EESC opinion: General Data Protection Regulation

Key points

  • The EESC welcomes the general direction taken by the Commission, endorses the proposed choice of basis for legislation and agrees in principle with the objectives of the proposal.
  • The Committee continues to have some doubts as regards the choice of regulation as the legal instrument most suited to the goals set, and calls on the Commission to explain precisely why this instrument is preferable to a directive, and even crucial.
  • In the new context of the digital economy, the Committee shares the Commission's opinion that, "individuals have the right to enjoy effective control over their personal information" and considers that this right should be extended to cover the various purposes for which individual profiles are drawn up on the basis of data collected by numerous (legal and sometimes illegal) methods and its processing.
  • When it comes to delegated acts, references to which appear almost everywhere, the Committee cannot accept those that do not fall within the express scope of Article 290 TFEU.
  • The Committee welcomes the focus on creating a proper institutional framework to ensure that the legal provisions function effectively, both at company level (through data protection officers (DPOs)) and in Member States' public administrations (through independent supervisory authorities). It would, however, have appreciated an approach from the Commission that was more in line with the real needs and expectations of the public and that applied more systematically to certain fields of economic and social activity in accordance with their nature.

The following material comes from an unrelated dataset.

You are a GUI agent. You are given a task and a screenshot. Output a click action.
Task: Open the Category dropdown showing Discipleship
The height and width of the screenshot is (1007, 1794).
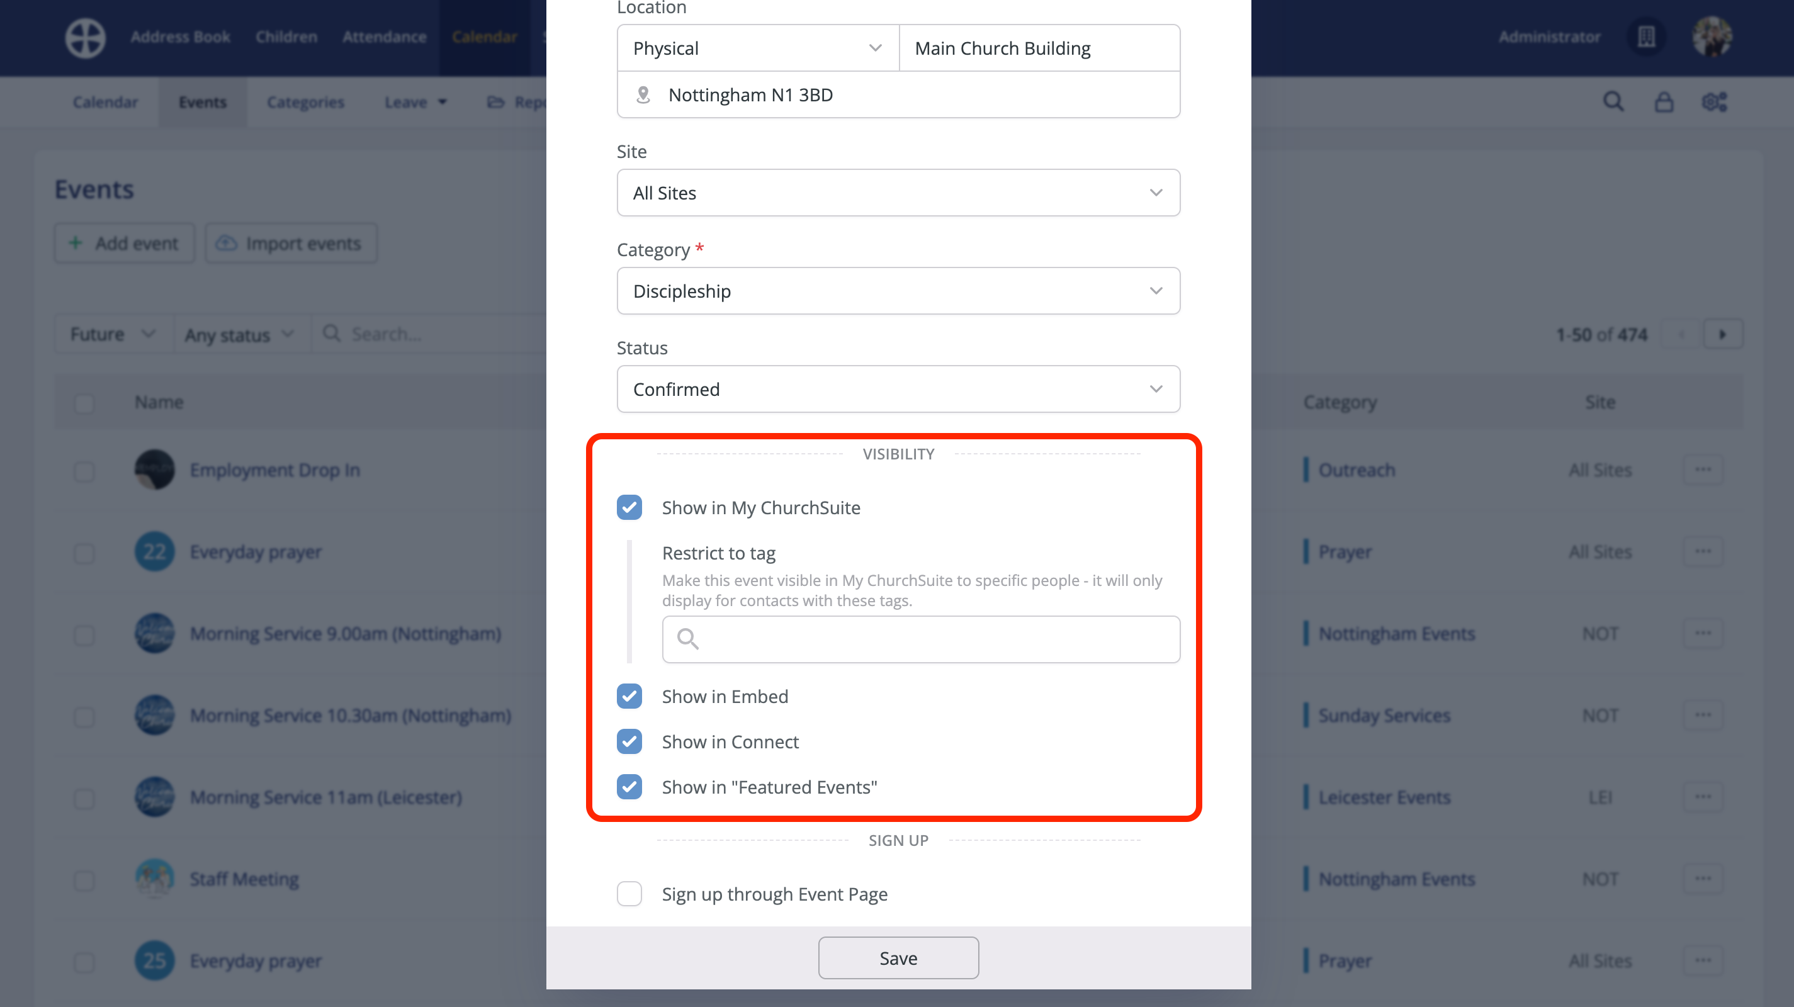pyautogui.click(x=898, y=290)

  • The EESC considers that several improvements and clarifications can be made to the proposed text and gives some detailed examples in this opinion in relation to a number of articles.
  • The EESC believes that search engines, the majority of whose revenue comes from targeted advertising thanks to their collection of personal data concerning the visitors to their sites, or indeed the profiling of those visitors, should come expressis verbis within the scope of the regulation. The same should go for the sites of servers providing storage space and, in some cases, cloud computing software, that can collect data on users for commercial ends.
  • The same should also apply to personal information published on social networks.
  • Lastly, the EESC calls on the Commission to reconsider certain aspects of the proposal that it deems unacceptable, in sensitive areas such as child protection, the right to object, profiling, certain restrictions to the rights granted, the threshold of 250 workers for the appointment of a DPO and the way in which the "one-stop shop" is organised.